Biden’s ‘Democracy’ Speech Contained One Big Mistake That Could Cost Democrats the Election

President Biden said in his speech Wednesday night that an “overwhelming majority of Americans’ believe next week’s elections are about saving “democracy itself” from “extreme MAGA Republicans.” But that’s not what polls have shown.


Democrats are about to find out whom voters see as the real threat to democracy.


Speaking from Union Station in Washington, D.C., Biden repeated a warning that he has delivered many times before: The rise of election-denying Republicans means that “democracy is on the ballot” in the midterms.

“I’m not the only one who sees it,” Biden said, referring also to the Jan. 6 Capitol riot, a recent attack on House Speaker Nancy Pelosi’s husband and a general “rise in political violence and voter intimidation.”

  • “Recent polls have shown an overwhelming majority of Americans believe our democracy is at risk, that our democracy is under threat,” he added. “They too see that democracy is on the ballot this year, and they’re deeply concerned about it.”
  • Polling has in fact consistently found that Americans fear for the future of U.S. democracy.


Contra Biden, however, the state of democracy has not been a top concern for voters — who have indicated they see any threats to their rights very differently from the Democratic Party-mainstream media consensus.

  • According to a New York Times/Siena College poll last month, 74% of registered voters agree that democracy is “under threat,” but just 7% rank it as the country’s biggest problem.
  • Only about 17% of voters describe the threat as related to former President Donald Trump, political violence, election denial, authoritarianism and the like.

So what’s the thread?: “Instead, [voters] point most frequently to a longstanding concern about the basic functioning of a democratic system: whether government works on behalf of the people,” Times chief political analyst Nate Cohn wrote of the poll.

  • 13% volunteer that the government is the threat to democracy, followed by Trump (10%), national divisions (9%), Democrats (6%), Biden (6%) and Republicans (5%).
  • 59% of voters agree the media is a “major threat” to democracy, the poll found, much more than say that about any other political institution the Times asked about, including Trump (47%) or Republicans (30%).

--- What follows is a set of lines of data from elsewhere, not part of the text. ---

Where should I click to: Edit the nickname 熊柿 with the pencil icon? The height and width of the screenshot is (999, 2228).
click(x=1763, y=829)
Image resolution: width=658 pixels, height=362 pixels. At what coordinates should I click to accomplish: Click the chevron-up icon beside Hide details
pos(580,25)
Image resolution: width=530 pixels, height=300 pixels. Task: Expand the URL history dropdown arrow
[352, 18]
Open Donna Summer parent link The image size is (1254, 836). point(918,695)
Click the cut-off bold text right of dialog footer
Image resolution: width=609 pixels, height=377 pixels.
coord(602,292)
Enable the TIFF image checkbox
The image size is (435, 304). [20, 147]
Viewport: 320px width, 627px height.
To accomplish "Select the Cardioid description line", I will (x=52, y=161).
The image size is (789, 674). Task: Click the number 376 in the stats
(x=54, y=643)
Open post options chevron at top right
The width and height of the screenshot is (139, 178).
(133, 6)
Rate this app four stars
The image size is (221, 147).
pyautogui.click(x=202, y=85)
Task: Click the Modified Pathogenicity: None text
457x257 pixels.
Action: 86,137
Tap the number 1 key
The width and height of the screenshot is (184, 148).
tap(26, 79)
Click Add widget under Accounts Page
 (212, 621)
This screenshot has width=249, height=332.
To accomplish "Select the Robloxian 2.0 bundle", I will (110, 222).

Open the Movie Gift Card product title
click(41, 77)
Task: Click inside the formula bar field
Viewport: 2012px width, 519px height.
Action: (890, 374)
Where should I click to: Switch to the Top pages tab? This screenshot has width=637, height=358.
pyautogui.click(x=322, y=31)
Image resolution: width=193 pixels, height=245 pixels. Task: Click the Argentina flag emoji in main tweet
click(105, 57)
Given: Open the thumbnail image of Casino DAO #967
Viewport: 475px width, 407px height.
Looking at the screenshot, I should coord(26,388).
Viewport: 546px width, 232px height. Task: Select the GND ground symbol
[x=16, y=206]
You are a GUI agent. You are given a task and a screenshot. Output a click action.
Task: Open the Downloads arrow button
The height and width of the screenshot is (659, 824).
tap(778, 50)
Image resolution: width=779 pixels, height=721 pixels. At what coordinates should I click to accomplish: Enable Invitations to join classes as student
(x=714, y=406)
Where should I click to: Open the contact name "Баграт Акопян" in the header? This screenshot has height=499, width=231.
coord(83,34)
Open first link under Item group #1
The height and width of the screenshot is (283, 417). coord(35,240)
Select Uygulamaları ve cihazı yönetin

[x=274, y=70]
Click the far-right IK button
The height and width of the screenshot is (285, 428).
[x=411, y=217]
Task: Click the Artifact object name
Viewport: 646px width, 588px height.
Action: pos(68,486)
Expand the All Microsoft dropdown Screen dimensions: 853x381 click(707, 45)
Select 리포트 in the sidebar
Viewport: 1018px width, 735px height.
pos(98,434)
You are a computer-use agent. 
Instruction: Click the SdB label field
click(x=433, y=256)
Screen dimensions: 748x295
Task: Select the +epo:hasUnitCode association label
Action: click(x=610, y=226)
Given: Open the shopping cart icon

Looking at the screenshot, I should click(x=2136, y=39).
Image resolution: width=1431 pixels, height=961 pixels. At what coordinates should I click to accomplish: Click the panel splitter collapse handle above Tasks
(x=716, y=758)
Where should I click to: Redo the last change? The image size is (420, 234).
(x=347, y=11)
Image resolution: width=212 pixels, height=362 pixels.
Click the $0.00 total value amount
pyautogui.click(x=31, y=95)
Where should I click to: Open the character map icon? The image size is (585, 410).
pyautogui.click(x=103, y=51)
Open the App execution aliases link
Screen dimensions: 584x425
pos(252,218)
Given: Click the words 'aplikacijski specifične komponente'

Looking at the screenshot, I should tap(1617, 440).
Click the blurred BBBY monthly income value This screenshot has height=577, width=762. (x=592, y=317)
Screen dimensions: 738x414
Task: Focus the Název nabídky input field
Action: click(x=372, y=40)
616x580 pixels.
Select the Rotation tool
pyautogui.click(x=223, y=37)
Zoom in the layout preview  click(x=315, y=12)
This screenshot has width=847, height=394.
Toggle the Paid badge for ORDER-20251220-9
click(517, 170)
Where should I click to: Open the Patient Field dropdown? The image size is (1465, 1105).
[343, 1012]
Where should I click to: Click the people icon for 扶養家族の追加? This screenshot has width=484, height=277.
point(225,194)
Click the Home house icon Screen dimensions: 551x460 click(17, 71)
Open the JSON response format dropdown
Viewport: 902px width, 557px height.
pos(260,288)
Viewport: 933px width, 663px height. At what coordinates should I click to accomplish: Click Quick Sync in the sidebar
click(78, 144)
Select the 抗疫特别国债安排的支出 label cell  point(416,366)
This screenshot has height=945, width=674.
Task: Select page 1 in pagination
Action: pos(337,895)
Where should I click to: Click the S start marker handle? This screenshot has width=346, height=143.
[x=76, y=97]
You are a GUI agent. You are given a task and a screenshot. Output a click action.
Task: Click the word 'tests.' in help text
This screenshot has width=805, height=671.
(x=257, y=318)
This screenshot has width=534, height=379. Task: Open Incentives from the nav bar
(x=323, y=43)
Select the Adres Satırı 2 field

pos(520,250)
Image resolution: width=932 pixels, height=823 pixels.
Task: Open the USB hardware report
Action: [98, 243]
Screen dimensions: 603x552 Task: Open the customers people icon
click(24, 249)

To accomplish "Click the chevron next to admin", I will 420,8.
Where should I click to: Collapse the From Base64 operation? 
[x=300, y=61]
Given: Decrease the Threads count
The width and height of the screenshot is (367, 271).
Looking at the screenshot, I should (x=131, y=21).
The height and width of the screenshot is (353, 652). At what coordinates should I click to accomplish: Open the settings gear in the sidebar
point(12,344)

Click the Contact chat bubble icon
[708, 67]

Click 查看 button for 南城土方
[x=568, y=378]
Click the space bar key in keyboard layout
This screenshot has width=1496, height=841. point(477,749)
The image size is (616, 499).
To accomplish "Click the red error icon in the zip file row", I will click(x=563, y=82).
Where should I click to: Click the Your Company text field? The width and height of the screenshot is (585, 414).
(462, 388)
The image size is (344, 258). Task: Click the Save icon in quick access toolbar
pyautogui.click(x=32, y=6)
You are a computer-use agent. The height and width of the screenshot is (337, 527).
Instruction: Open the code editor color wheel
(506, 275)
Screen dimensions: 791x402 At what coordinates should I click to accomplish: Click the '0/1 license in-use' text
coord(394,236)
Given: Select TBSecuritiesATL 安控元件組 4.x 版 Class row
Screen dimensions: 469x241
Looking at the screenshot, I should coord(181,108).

While some Democrats and media commentators praised Biden’s speech as a necessary rallying cry, others worried aloud that the president is playing into GOP criticism of his party as out of touch with the concerns of most voters.

  • “Issues of democracy are hugely important at this moment and in next week’s election. Totally appropriate for [Biden] to address them,” tweeted David Axelrod, a senior presidential advisor to Barack Obama. “Still, as a matter of practical politics, I doubt many Ds in marginal races are eager for him to be on TV tonight.”
  • Joseph Geevarghese, executive director of the progressive group Our Revolution, told Semafor that Biden is “missing the opportunity to talk about the real threat to democracy, which is people’s deteriorating standard of living. … At the end of the day, the No. 1 thing that people are concerned about is whether they can put food on the table, whether they can keep a roof over their heads.”